Emre – İlâhi kanunda da, terakkiye doğru gitmek isteyenler, “Hakîkat”i kendinden doğandan öğrenmelidir. Bu çocuklar bizden doğmuşlardır ama bizden zekidirler. Bizim bildiklerimizi bizden öğrenirler; kendilerinden de hâliyle, tabiatiyle bir bilgi doğar. Peygamberler, kendilerinden sonraki peygamberden şefkat umarlar. Fakat bu hâl, kesret hâlidir… Çünkü evvelki, sonraki diye birşey yoktur; ikisi de birdir; gelen de giden de aynıdır. Îsâ’ya isim verilmeseydi Ben! diyebilir miydi? İnsanı isim, cisim, resim hapseder. İnsan bunları halletse, anlar ki gelen de kendisi, giden de. Ama kendini mutlaka bir insanda görecek; yâni kendini aynada görecek. “Ben buyum!” derse kendine gurur gelir. Aynada görecek, kendini. Aynaya bakarken kendimizden haberimiz var mı? Sâde bir hayâl… Asıl varlık kendisidir. Fakat kendini unutmayınca, onu göremez. Bu bir misâldir. Hakîkati misâlle tarif ederler.

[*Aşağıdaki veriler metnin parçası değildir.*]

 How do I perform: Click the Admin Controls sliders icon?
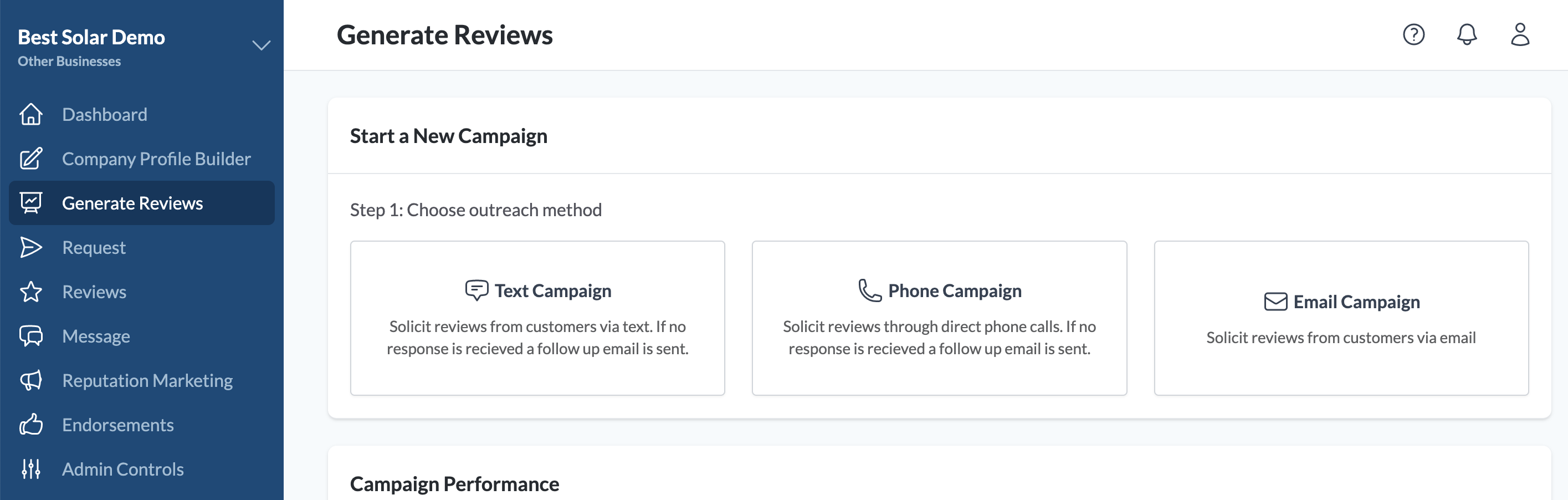31,469
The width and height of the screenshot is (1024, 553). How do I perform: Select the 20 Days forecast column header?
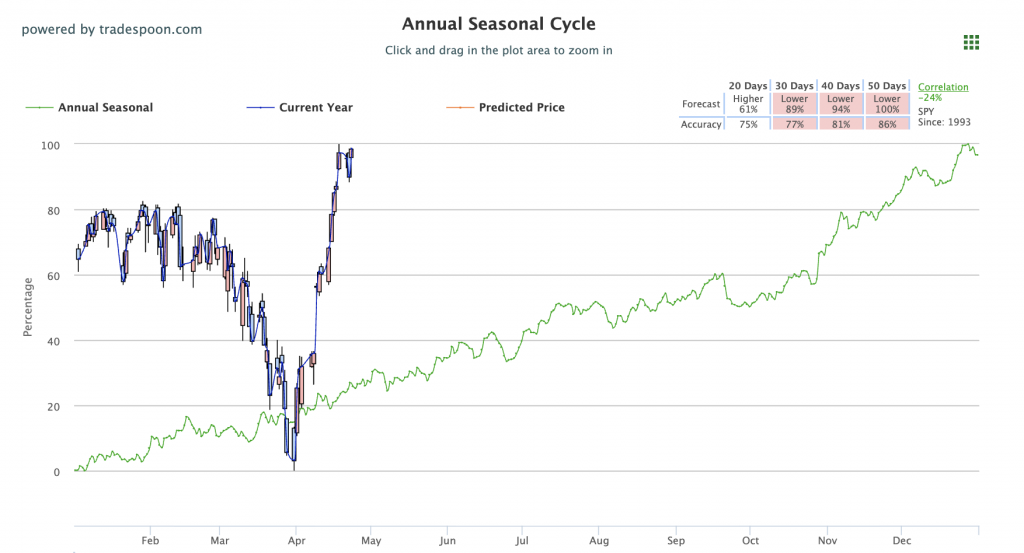click(x=747, y=86)
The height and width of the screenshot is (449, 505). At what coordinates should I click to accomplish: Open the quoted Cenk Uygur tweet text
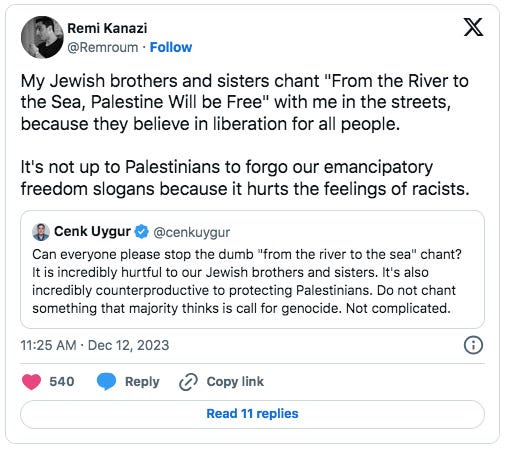click(247, 281)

Bir insan kendini gerek evlâdı, gerek refîkası niyetiyle sevebilir mi? Hayır… Mutlaka sevecek bir varlık ister. İnsan, kendinden lezzet alamaz. Misafir sevmeyen insan daima azaptadır. Cemiyeti sevenlerin idrâki geniştir. Yalnız şahsını, şahsî menfaatini düşünen insan, işte oldu İblis. Bir gurur sarar kendisini; arkasından tamah, kîn, gadap… Böyle bir adamın içi cehennem gibidir; suratı daima ekşidir.
İnsanları seversek, başlar sehâ. Kabiliyyet büyür. “Ben güzel olayım, ben şöyle olayım” diyenin kalbi simsiyah olur, çatır çatır yanar.
Peygamberler Allah sevgisi ve Allah bilgisi bakımından ne kadar sahîdirler. İsterler ki bütün azapları kendileri çeksin, kimse çekmesin. Onlar bütün insanların, kendileri gibi ferâh olmalarını isterler; onlara hizmet ederler.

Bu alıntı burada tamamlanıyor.